Szkolne Koła Caritas poprzez różne formy działania mogą łączyć społeczność szkolną ze społecznością lokalną; łączyć nauczycieli, dzieci, młodzież i ich rodziców; łączyć wszystkich ludzi o otwartych
sercach, gotowych pospieszyć z pomocą potrzebującym. Tworzy się wówczas wspólne dążenie ku dobru, co jest bardzo ważnym czynnikiem w pracy wychowawczej w szkole i w rodzinie. Szkoła może przez to stać
się dla społeczności lokalnej centrum kultury, o jakiej Ojciec Święty mówił na spotkaniu z UNESCO, kultury, która rozwija duchowo człowieka, poprzez którą człowiek się wyraża i w której się realizuje.
Szkolne Koła Caritas to także wielkie wyzwanie dla nauczycieli, którzy nie chcą poprzestać tylko na przekazywaniu wiedzy uczniom, ale pragną głębiej i wyraźniej realizować powołanie pedagoga. Na lekcjach
przedmiotowych, zazwyczaj natłoczonych dydaktycznym programem do zrealizowania, nie zawsze jest czas i możliwość do urzeczywistnienia zapisanych w konspekcie celów wychowawczych. Działalność w kole, tworzące
się różnorodne i w naturalnych warunkach sytuacje wychowawcze, a przede wszystkim osobisty kontakt, pozwalają nauczycielowi lepiej poznać wychowanka i pomóc mu w ukierunkowaniu rozwoju osobistego. Taka
działalność stwarza też możliwość spotkania się ucznia i nauczyciela po tej samej stronie barykady. Ten, który na lekcji postrzegany jest jako decydujący o „być albo nie być” ucznia, bo ma
do dyspozycji dziennik i oceny, naraz wspólnie z nim, jak starszy przyjaciel pochyla się nad łóżkiem chorej staruszki czy też bawi się z niepełnosprawnym dzieckiem. Nauczyciel, który w takiej sytuacji
przyjmie postawę dowódcy mówiącego „żołnierze za mną”, a nie „żołnierze naprzód”, stanie się dla swoich uczniów autorytetem i wzorem. Szkoła natomiast przestanie być postrzegana
jako zło konieczne czy też jako jeden z czynników wpływających na niedostosowanie społeczne dzieci i młodzieży.
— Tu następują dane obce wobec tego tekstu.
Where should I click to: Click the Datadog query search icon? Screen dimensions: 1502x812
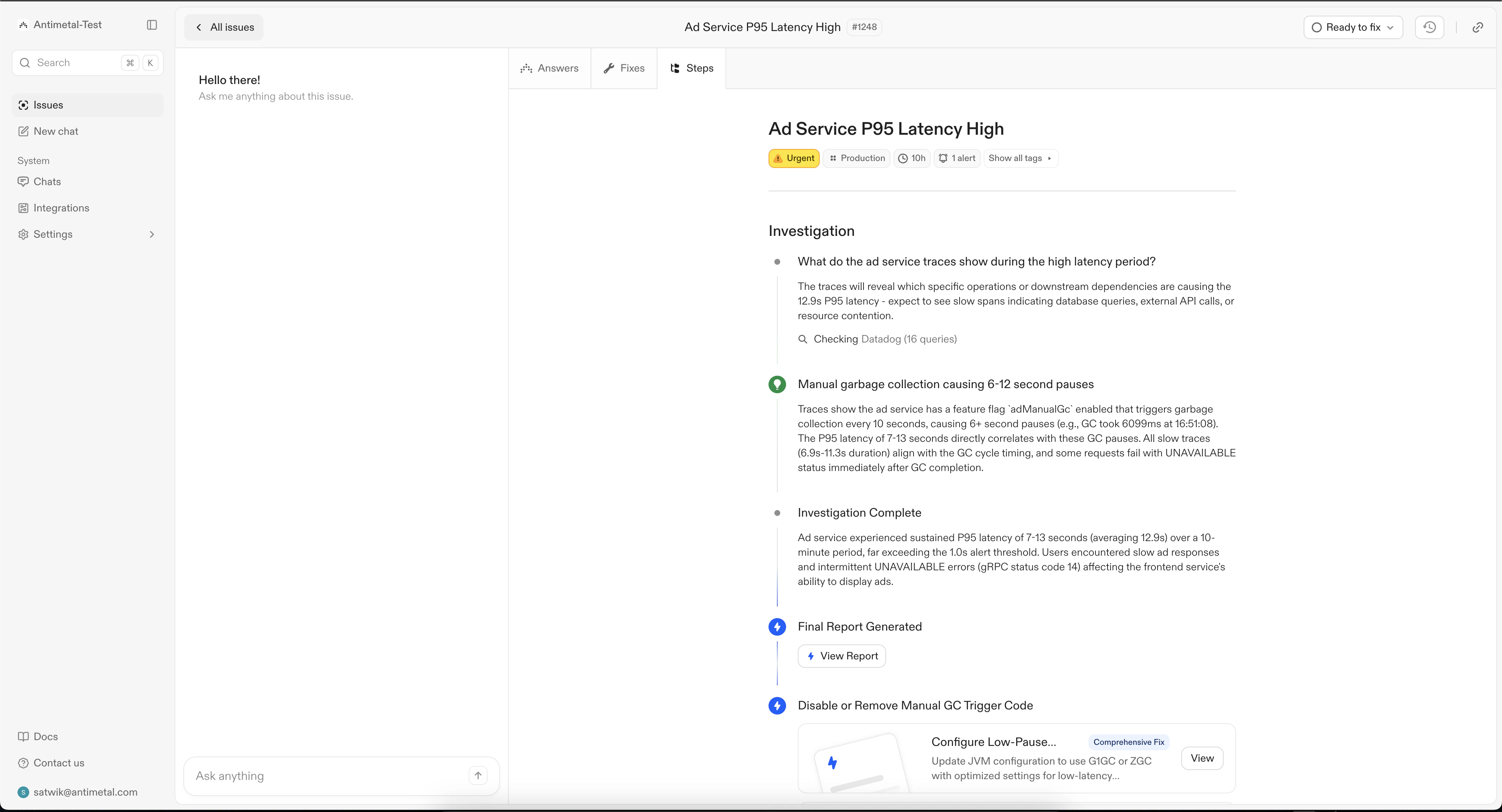pos(803,339)
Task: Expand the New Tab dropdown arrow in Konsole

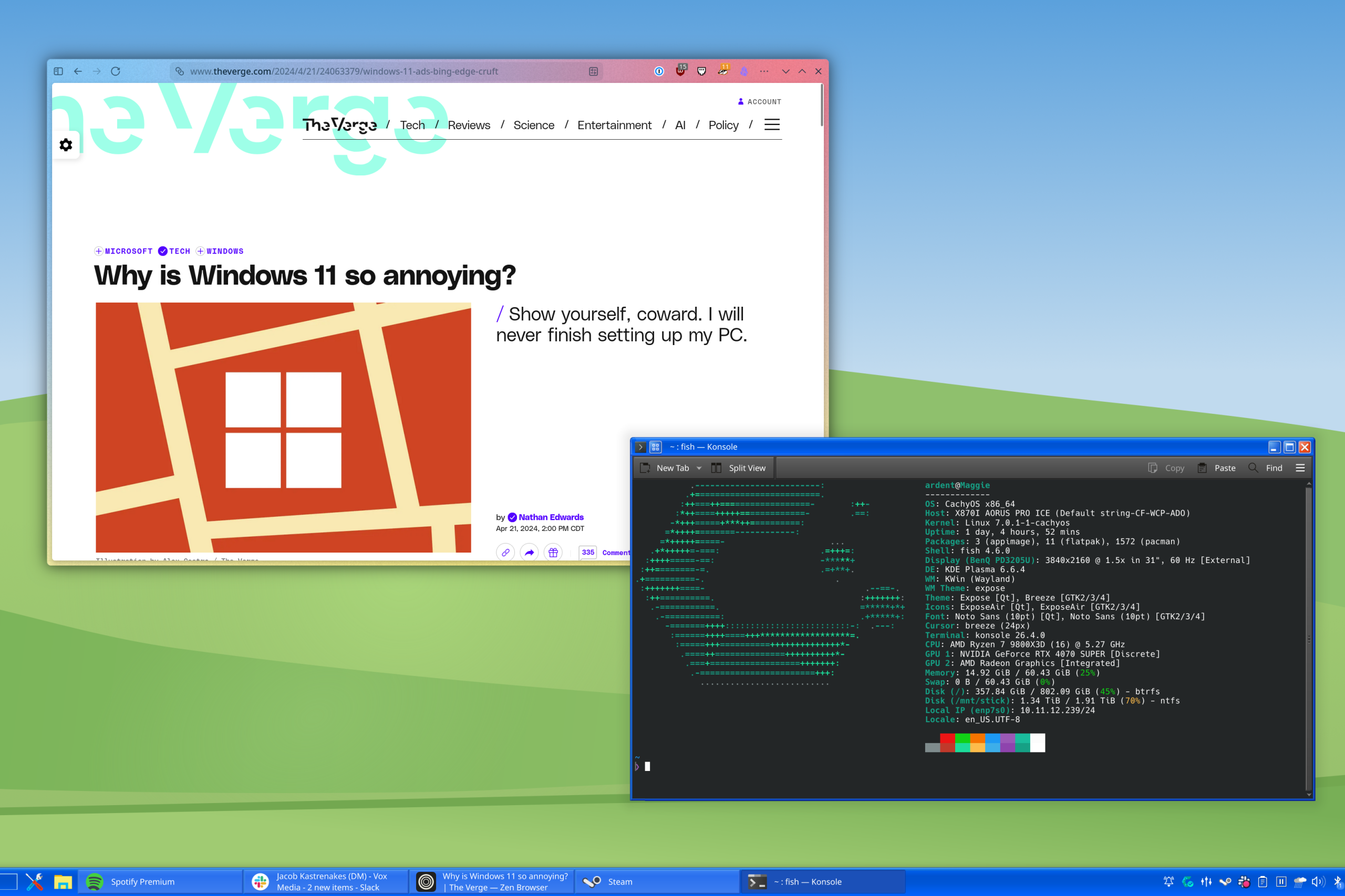Action: point(700,467)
W Rozporządzeniu Ministra Edukacji Narodowej z 21 maja 2001 r. w sprawie podstawy programowej wychowania przedszkolnego i kształcenia ogólnego w poszczególnych typach szkół oraz kształcenia w
liceach profilowanych (Dz. U. 2001, nr 61, poz. 625) czytamy: „(…) Nauczyciele w swojej pracy wychowawczej, wspierając w tym zakresie obowiązki rodziców, powinni zmierzać do tego, aby uczniowie
w szczególności znajdowali w szkole środowisko wszechstronnego rozwoju osobowości (w wymiarze intelektualnym, psychicznym, społecznym, zdrowotnym, estetycznym, moralnym i duchowym)”.
Działalność, jaką proponuje dzieciom i młodzieży Szkolne Koło Caritas, zdaje się spełniać wszystkie te postulaty. Zachęcając swoich członków do rzetelnej nauki, wspomaga ich rozwój intelektualny.
Wspiera ich rozwój psychiczny i zdrowotny, promując życie wolne od nałogów i ucząc radzenia sobie w trudnych sytuacjach. Poprzez pracę charytatywną uwrażliwia młodzież na problemy społeczne, a poprzez
działalność kulturalną rozwija ich poczucie estetyki. Ucząc żyć wartościami, pomaga rozwijać życie moralne, a opierając całą aktywność na ewangelicznym przykazaniu miłości Boga i człowieka, wspomaga rozwój
duchowy swoich członków.
Młodzi ludzie opowiadający się za Bogiem, za wartościami wypływającymi z wiary chrześcijańskiej, chcą tą wiarą żyć na co dzień, a wolontariat - bezinteresowna pomoc drugim - daje im taką
szansę. Młodzież często bywa bardzo zraniona przez życie. Wolontariat czasami jest pewną formą protestu przeciwko przemocy, nienawiści, nałogom, których skutki dotykają młodych bardzo głęboko. Wtedy chcą
pokazać, że można żyć inaczej, normalnie, jak człowiek. Młodzi przeżywają swoje życie bardziej autentycznie, a wyznawane wartości bardziej dobitnie. Tak stwierdza jedna z członkiń koła: W SKC uczę się,
jak być bliżej człowieka. Słowa, które słyszę w kościele o miłości i dobroci, uczę się stosować w życiu. Członkowie SKC na spotkaniach formacyjnych pogłębiają swoją wiarę, swój kontakt z Bogiem. Służą
też Bogu w ludziach potrzebujących. Chrystus identyfikuje się przecież z chorymi, z głodnymi, gdy mówi: „Byłem głodny, a daliście Mi jeść; byłem spragniony, a daliście Mi pić; byłem przybyszem,
a przyjęliście Mnie; byłem nagi, a przyodzialiście Mnie; byłem chory, a odwiedziliście Mnie; byłem w więzieniu, a przyszliście do Mnie” (Mt 25, 35-36).
Szkolne Koła Caritas poprzez autentyczne przeżywanie i realizowanie celów i zadań są w stanie formować zastępy ludzi żyjących w zgodzie ze swoim sumieniem i wyznawanymi wartościami, ludzi, którzy
przekroczą granicę sprawiedliwości i realizując na co dzień przykazanie caritas, staną się heroldami autentycznego przykładu wiary chrześcijańskiej. Tego zresztą pragną.
Jako Szkolne Koło Caritas pragniemy być świadkami Jezusa Miłosiernego - mieć Jego miłosierne oczy, miłosierne ręce, miłosierne serce. Pragniemy być coraz bliżej potrzebujących, oczekujących
naszej pomocy.
Szkolne Koło Caritas to lokata, na której nikt nie straci, a zyskają wszyscy. Ile kosztuje udział? Niewiele. Trochę czasu, trochę pomysłów, trochę miłości.